Int J Sports Phys Ther ; 16(2): 350-359, 2021 Apr 01.
Artigo em Inglês | MEDLINE | ID: mdl-33842031

RESUMO

BACKGROUND: Knee flexion strength may hold important clinical implications for the determination of injury risk and readiness to return to sport following injury and orthopedic surgery. A wide array of testing methodologies and positioning options are available that require validation prior to clinical integration.
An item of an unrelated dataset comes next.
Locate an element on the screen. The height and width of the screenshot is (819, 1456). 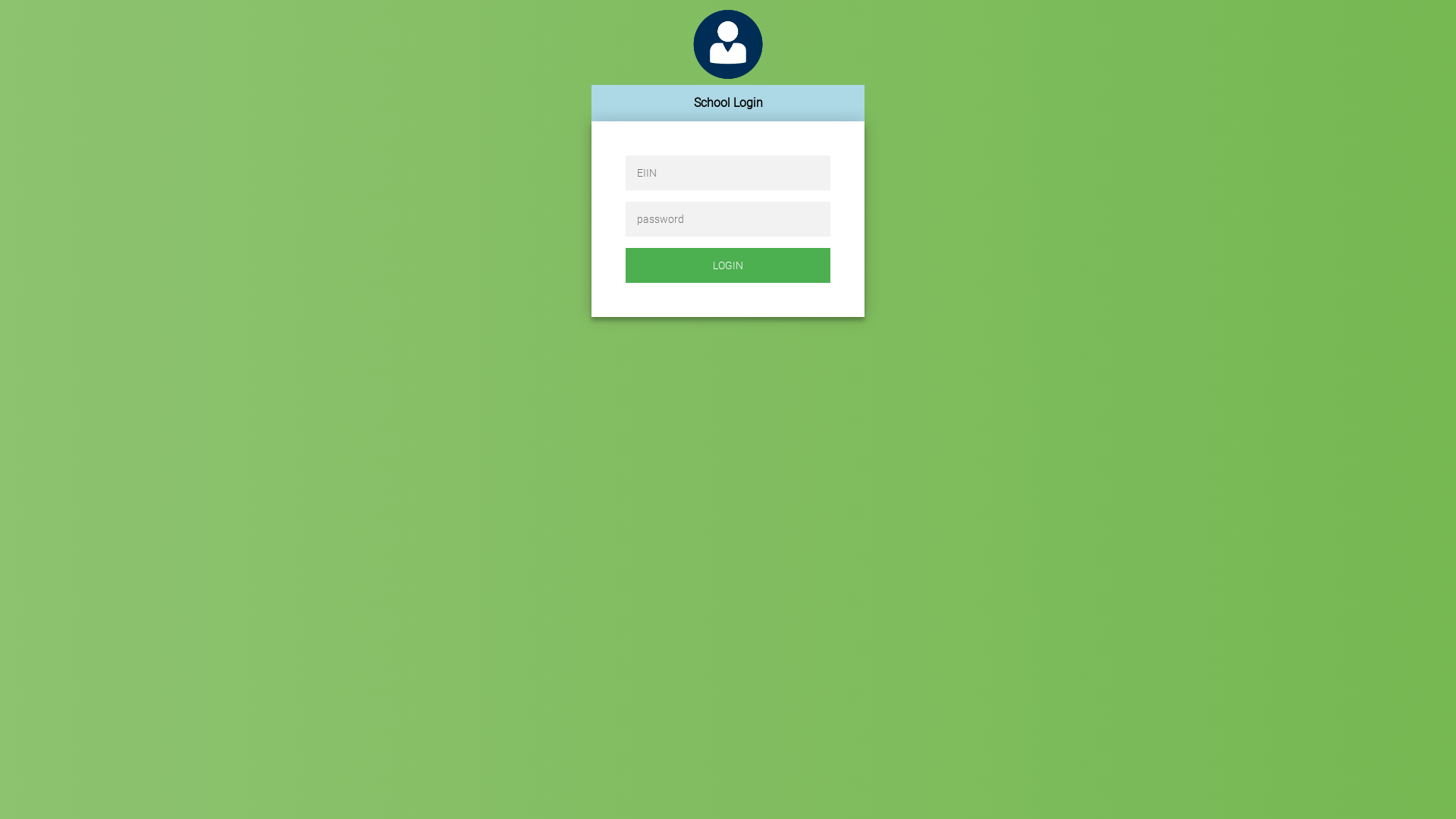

The purpose of this study was to 1) investigate the validity and test-retest reliability of isometric knee flexion strength measured by a fixed handheld dynamometer (HHD) apparatus compared to a Biodex Dynamometer (BD), 2) determine the impact of body position (seated versus supine) and foot position (plantar- vs dorsiflexed) on knee flexion peak torque and 3) establish the validity and test-retest reliability of the NordBord Hamstring Dynamometer. STUDY DESIGN: Validity and reliability study, test-retest design. METHODS: Forty-four healthy participants (aged 27 ± 4.8 years) were assessed by two raters over two testing sessions separated by three to seven days. Maximal isometric knee flexion in the seated and supine position at 90o knee flexion was measured with both a BD and an externally fixed HHD with the foot held in maximal dorsiflexion or in plantar flexion. The validity and test-retest reliability of eccentric knee flexor strength on the NordBord hamstring dynamometer was assessed and compared with isometric strength on the BD. RESULTS: Level of agreement between HHD and BD torque demonstrated low bias (bias -0.33 Nm, SD of bias 13.5 Nm; 95% LOA 26.13 Nm, -26.79 Nm). Interrater reliability of the HHD was high, varying slightly with body position (ICC range 0.9-0.97, n=44). Isometric knee flexion torque was higher in the seated versus supine position and with the foot dorsiflexed versus plantarflexed. Eccentric knee flexion torque had a high degree of correlation with isometric knee flexion torque as measured via the BD (r=0.61-0.86). The NordBord had high test-retest reliability (0.993 (95%CI 0.983-0.997, n=19) for eccentric knee flexor strength, with an MDC95 of 26.88 N and 28.76 N for the left and right limbs respectively. CONCLUSION: Common measures of maximal isometric knee flexion display high levels of correlation and test-retest reliability. However, values obtained by an externally fixed HHD are not interchangeable with values obtained via the BD. Foot and body position should be considered and controlled during testing. LEVEL OF EVIDENCE: 2b.